**WHAT TO WORK ON**
1. In the thread excerpt below, condense the paragraph beginning "At the time of writing this comment" into a short list that keeps its main facts.
2. Write out everything in the thread excerpt from "The proof assumed that" down to "the private keys).".

Thanks for the response. My thoughts at this point are that
We seem to have differing views of how to best do what you call “reference class tennis” and how useful it can be. I’ll probably be writing about my views more in the future.
I find it plausible that AGI will have to follow a substantially different approach from “normal” software. But I’m not clear on the specifics of what SI believes those differences will be and why they point to the “proving safety/usefulness before running” approach over the “tool” approach.
We seem to have differing views of how frequently today’s software can be made comprehensible via interfaces. For example, my intuition is that the people who worked on the Netflix Prize algorithm had good interfaces for understanding “why” it recommends what it does, and used these to refine it. I may further investigate this matter (casually, not as a high priority); on SI’s end, it might be helpful (from my perspective) to provide detailed examples of existing algorithms for which the “tool” approach to development didn’t work and something closer to “proving safety/usefulness up front” was necessary.
Canonical software development examples emphasizing “proving safety/usefulness before running” over the “tool” software development approach are cryptographic libraries and NASA space shuttle navigation.
At the time of writing this comment, there was recent furor over software called CryptoCat that didn’t provide enough warnings that it was not properly vetted by cryptographers and thus should have been assumed to be inherently insecure. Conventional wisdom and repeated warnings from the security community state that cryptography is extremely difficult to do properly and attempting to create your own may result in catastrophic results. A similar thought and development process goes into space shuttle code.
It seems that the FAI approach to “proving safety/usefulness” is more similar to the way cryptographic algorithms are developed than the (seemingly) much faster “tool” approach, which is more akin to web development where the stakes aren’t quite as high.
EDIT: I believe the “prove” approach still allows one to run snippets of code in isolation, but tends to shy away from running everything end-to-end until significant effort has gone into individual component testing.
The analogy with cryptography is an interesting one, because...
In cryptography, even after you’ve proven that a given encryption scheme is secure, and that proof has been centuply (100 times) checked by different researchers at different institutions, it might still end up being insecure, for many reasons.
Examples of reasons include:
The proof assumed mathematical integers/reals, of which computer integers/floating point numbers are just an approximation.
The proof assumed that the hardware the algorithm would be running on was reliable (e.g. a reliable source of randomness).
The proof assumed operations were mathematical abstractions and thus exist out of time, and thus neglected side channel attacks which measures how long a physical real world CPU took to execute a the algorithm in order to make inferences as to what the algorithm did (and thus recover the private keys).
The proof assumed the machine executing the algorithm was idealized in various ways, when in fact a CPU emits heat other electromagnetic waves, which can be detected and from which inferences can be drawn, etc.

**DATA**
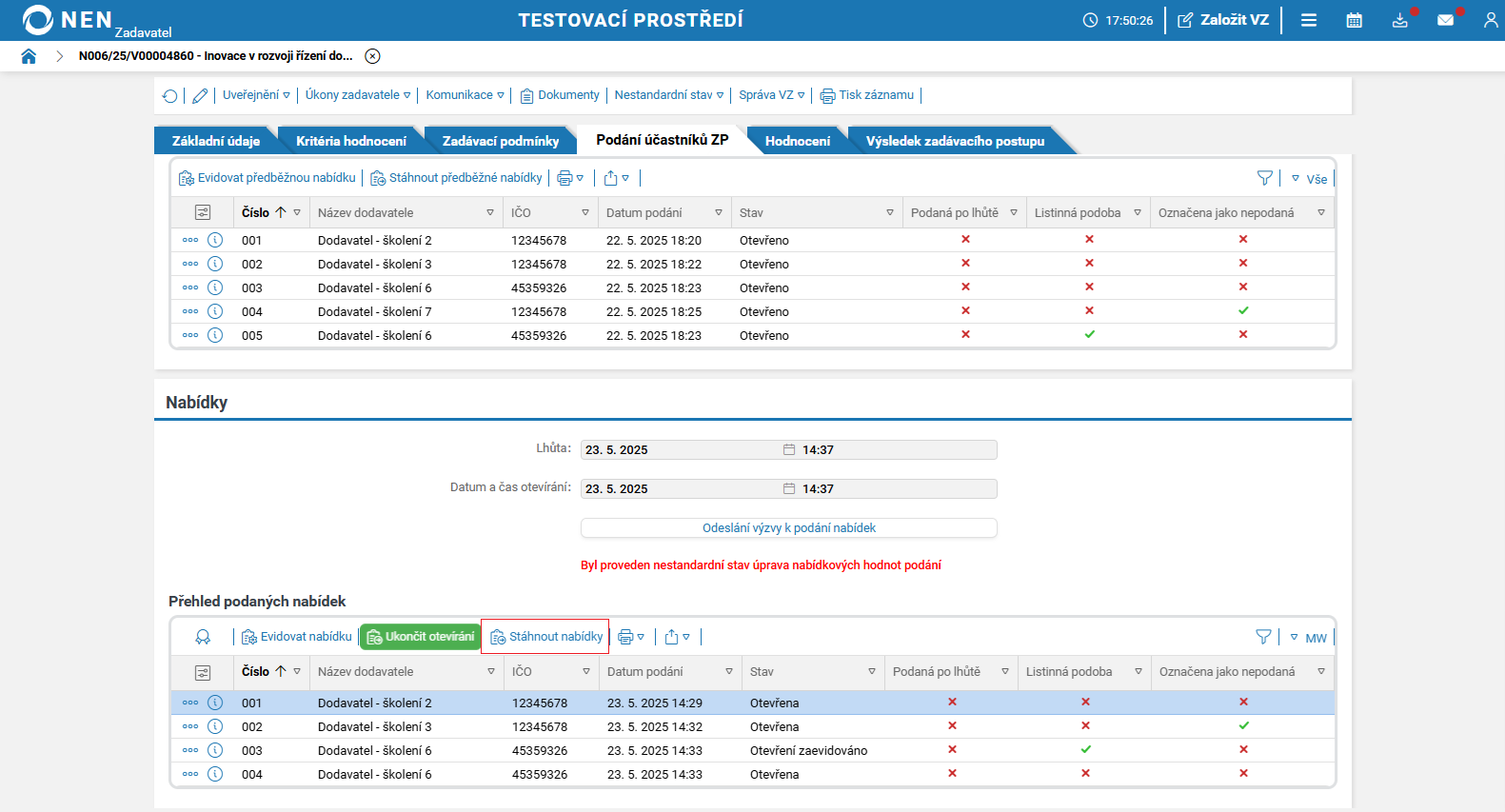The image size is (1505, 812).
Task: Click the user profile icon
Action: pyautogui.click(x=1490, y=20)
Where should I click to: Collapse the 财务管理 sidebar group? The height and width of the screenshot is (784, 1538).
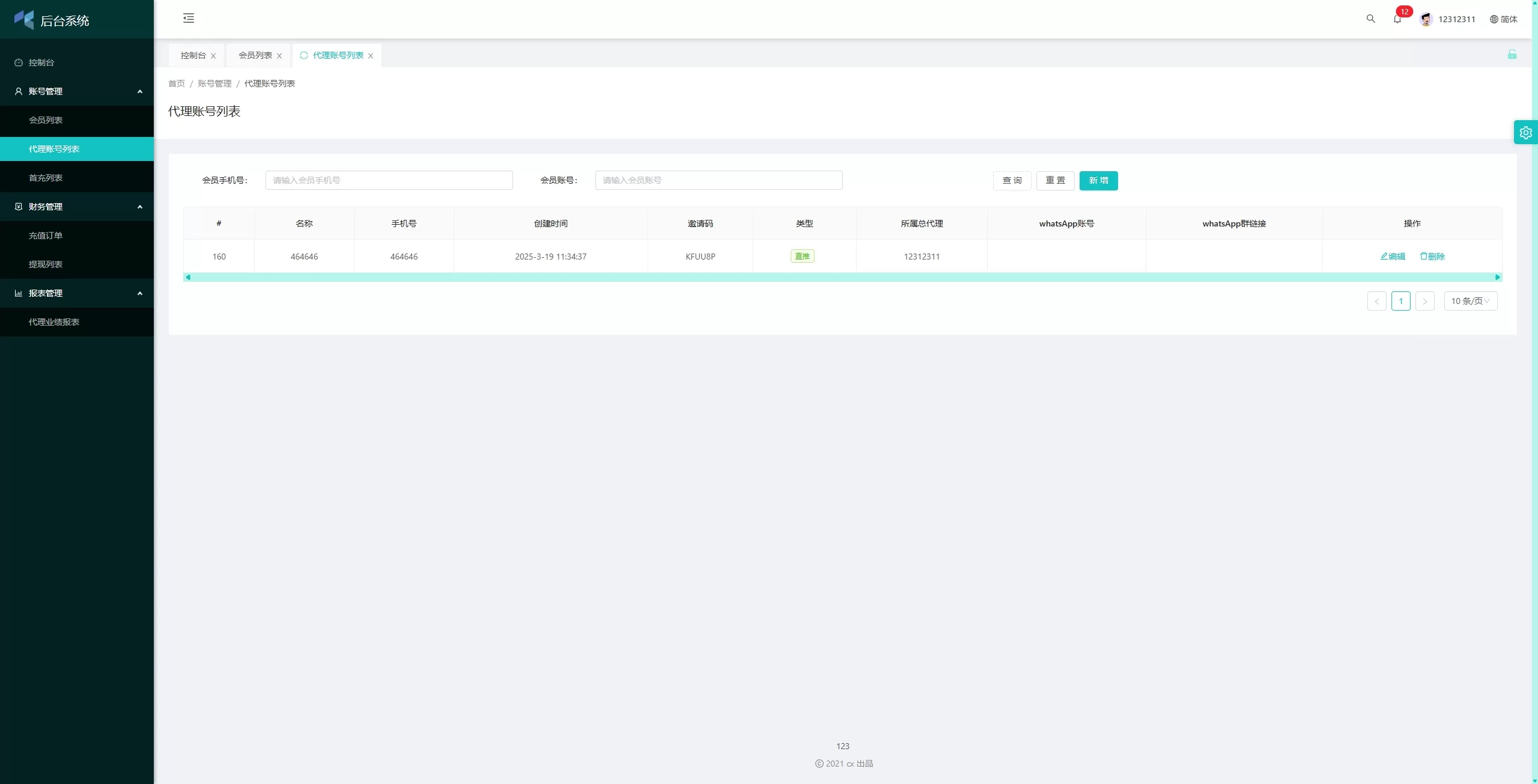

**FINAL RESULTS**
1.
- CryptoCat recently drew furor for not warning clearly enough that cryptographers had not properly vetted it, so it should have been assumed insecure.
- Conventional wisdom and repeated warnings from the security community hold that cryptography is extremely hard to do properly, and building your own can have catastrophic results.
- Space shuttle code goes through a similar thought and development process.

2.
The proof assumed that the hardware the algorithm would be running on was reliable (e.g. a reliable source of randomness).
The proof assumed operations were mathematical abstractions and thus exist out of time, and thus neglected side channel attacks which measures how long a physical real world CPU took to execute a the algorithm in order to make inferences as to what the algorithm did (and thus recover the private keys).